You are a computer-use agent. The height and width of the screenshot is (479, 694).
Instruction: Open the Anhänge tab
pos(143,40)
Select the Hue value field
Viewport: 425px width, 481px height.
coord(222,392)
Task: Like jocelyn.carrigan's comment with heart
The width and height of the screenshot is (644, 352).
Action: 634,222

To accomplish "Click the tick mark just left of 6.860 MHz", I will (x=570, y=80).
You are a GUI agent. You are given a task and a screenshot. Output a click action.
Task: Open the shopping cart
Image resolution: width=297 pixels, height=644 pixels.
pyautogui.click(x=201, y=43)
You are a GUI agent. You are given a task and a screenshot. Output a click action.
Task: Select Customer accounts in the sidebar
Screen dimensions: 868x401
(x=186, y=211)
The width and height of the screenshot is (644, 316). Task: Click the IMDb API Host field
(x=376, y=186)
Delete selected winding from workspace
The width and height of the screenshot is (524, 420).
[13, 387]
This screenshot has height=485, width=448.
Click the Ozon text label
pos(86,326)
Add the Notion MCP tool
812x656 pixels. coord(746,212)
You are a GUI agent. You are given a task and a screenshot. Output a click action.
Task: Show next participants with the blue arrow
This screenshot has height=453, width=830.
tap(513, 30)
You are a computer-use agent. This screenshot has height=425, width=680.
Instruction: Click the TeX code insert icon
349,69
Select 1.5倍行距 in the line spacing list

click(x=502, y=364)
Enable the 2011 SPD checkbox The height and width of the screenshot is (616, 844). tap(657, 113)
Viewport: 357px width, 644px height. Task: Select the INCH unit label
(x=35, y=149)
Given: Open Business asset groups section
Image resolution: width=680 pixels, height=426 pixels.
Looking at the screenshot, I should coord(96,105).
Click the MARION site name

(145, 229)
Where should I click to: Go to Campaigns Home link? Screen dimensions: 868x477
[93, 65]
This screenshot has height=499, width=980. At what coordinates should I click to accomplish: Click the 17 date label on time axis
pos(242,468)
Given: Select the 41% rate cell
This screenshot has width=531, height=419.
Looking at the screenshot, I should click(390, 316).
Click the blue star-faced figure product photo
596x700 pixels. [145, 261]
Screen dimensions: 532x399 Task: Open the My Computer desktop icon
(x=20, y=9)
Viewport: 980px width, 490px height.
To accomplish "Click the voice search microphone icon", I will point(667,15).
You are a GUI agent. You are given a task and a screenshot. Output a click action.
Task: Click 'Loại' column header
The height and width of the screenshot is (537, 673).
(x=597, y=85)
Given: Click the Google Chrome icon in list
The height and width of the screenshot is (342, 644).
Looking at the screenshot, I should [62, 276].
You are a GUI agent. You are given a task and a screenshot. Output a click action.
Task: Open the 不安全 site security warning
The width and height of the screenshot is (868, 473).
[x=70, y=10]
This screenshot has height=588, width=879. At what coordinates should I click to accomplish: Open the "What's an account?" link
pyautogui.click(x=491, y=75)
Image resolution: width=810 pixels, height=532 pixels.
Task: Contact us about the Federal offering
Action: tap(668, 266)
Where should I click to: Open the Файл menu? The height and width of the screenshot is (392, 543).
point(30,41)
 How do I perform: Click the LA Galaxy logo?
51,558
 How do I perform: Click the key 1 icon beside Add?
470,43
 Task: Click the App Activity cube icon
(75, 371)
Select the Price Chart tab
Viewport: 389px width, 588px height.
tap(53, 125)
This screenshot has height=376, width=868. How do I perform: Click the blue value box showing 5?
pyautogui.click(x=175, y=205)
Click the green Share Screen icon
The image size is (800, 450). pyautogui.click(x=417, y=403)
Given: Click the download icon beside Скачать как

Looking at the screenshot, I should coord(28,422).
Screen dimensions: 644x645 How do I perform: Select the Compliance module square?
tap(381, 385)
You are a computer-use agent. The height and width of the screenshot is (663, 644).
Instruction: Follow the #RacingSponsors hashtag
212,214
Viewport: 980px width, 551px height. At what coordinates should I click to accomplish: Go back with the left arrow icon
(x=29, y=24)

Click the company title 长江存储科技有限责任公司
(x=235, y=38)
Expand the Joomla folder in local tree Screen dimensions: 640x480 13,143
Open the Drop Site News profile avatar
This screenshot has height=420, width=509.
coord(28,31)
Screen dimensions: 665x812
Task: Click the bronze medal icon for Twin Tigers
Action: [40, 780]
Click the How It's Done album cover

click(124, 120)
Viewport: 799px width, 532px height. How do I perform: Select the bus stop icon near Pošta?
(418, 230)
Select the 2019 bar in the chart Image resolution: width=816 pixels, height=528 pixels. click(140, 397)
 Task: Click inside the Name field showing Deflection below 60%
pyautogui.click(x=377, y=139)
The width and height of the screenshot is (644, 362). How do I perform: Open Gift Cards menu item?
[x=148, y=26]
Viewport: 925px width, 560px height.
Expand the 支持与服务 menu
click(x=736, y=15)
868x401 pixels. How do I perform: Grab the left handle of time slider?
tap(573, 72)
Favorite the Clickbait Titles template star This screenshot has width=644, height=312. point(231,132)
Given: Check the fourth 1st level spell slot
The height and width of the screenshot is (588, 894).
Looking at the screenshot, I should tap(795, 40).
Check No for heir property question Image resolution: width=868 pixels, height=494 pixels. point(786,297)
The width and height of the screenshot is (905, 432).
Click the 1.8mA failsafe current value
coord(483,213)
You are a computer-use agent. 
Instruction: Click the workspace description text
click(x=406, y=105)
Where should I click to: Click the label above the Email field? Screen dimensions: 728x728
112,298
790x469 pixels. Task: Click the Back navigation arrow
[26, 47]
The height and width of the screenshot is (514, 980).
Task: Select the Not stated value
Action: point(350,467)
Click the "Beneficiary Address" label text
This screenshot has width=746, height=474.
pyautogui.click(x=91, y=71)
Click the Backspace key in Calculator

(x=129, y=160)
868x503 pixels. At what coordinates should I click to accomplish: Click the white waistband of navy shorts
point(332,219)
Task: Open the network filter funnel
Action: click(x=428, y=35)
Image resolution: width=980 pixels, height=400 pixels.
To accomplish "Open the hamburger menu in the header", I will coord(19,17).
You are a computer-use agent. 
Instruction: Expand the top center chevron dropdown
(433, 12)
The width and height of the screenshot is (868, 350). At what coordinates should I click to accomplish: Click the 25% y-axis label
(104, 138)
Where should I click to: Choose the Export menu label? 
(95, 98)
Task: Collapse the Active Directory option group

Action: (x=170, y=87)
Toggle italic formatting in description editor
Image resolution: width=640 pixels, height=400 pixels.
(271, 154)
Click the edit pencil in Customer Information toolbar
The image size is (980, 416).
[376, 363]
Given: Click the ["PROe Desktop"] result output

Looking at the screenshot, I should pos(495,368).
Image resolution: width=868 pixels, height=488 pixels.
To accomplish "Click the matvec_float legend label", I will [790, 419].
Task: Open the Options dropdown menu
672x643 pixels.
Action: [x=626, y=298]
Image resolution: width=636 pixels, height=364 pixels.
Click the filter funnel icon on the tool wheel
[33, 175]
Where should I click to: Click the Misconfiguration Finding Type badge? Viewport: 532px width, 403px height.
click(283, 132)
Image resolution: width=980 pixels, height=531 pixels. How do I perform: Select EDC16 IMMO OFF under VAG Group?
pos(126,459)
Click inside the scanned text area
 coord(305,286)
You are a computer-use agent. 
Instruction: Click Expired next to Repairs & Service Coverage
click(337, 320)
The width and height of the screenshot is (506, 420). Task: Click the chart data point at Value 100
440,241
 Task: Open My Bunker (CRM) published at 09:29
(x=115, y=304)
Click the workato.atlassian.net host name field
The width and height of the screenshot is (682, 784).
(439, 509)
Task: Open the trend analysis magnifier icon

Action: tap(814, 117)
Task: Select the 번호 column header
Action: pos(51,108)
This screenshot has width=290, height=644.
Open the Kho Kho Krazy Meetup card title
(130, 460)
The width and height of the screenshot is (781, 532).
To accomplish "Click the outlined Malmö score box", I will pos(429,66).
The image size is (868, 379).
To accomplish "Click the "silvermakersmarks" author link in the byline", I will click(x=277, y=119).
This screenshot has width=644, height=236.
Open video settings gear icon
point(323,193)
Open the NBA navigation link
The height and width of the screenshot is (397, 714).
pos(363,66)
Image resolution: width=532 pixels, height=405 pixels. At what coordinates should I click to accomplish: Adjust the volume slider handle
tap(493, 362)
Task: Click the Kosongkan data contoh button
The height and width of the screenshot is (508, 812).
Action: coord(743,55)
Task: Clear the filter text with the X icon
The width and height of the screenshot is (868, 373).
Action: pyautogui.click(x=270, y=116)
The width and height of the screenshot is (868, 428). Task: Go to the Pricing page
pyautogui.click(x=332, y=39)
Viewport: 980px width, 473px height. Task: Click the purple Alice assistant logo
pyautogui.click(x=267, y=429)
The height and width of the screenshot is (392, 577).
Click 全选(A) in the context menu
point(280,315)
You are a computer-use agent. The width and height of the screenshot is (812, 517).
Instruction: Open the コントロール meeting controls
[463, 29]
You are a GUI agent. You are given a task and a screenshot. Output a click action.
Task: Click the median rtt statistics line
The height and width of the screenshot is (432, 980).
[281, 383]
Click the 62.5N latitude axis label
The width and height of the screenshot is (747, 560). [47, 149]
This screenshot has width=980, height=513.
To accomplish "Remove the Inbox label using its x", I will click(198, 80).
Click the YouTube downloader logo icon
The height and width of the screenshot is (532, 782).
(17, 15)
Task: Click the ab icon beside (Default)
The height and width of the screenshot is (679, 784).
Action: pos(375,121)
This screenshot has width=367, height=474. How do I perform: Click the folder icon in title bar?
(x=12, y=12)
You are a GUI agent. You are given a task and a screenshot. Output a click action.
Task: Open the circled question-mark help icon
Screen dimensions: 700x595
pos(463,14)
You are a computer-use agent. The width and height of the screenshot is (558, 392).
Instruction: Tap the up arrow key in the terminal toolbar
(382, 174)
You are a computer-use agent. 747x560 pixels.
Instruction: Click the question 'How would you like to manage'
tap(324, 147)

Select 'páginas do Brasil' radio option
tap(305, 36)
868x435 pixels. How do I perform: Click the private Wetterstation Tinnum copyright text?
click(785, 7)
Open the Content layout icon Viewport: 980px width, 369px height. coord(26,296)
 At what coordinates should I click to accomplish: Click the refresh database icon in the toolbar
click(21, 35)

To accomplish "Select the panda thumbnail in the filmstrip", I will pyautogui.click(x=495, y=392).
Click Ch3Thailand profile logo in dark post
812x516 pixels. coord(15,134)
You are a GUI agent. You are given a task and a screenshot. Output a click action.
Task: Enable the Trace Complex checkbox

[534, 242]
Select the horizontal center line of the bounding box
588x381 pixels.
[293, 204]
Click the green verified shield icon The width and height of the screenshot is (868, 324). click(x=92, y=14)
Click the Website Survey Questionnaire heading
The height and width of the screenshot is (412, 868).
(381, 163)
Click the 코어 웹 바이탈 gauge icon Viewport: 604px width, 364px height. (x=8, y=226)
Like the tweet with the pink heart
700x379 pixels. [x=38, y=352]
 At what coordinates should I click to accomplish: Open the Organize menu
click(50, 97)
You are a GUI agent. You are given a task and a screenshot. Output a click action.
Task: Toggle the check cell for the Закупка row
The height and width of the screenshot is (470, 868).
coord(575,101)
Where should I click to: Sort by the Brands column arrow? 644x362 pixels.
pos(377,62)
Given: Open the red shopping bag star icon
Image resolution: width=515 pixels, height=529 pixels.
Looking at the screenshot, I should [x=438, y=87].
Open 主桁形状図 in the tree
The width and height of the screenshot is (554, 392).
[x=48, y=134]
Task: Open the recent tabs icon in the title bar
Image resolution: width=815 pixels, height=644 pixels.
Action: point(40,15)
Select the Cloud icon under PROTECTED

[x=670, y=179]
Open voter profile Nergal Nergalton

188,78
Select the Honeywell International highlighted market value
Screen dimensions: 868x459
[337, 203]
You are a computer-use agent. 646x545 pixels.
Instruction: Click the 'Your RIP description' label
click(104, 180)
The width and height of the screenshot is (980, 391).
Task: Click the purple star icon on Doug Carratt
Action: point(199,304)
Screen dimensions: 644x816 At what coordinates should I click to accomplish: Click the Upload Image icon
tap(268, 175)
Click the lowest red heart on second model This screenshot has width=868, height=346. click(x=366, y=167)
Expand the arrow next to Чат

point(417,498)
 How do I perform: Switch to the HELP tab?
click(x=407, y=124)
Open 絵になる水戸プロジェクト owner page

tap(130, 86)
________________
» **WHAT TO DO**: For this exercise, return every line from the data that holds the string "shopping".

» **TASK OUTPUT**:
Task: Open the shopping cart
Given: Open the red shopping bag star icon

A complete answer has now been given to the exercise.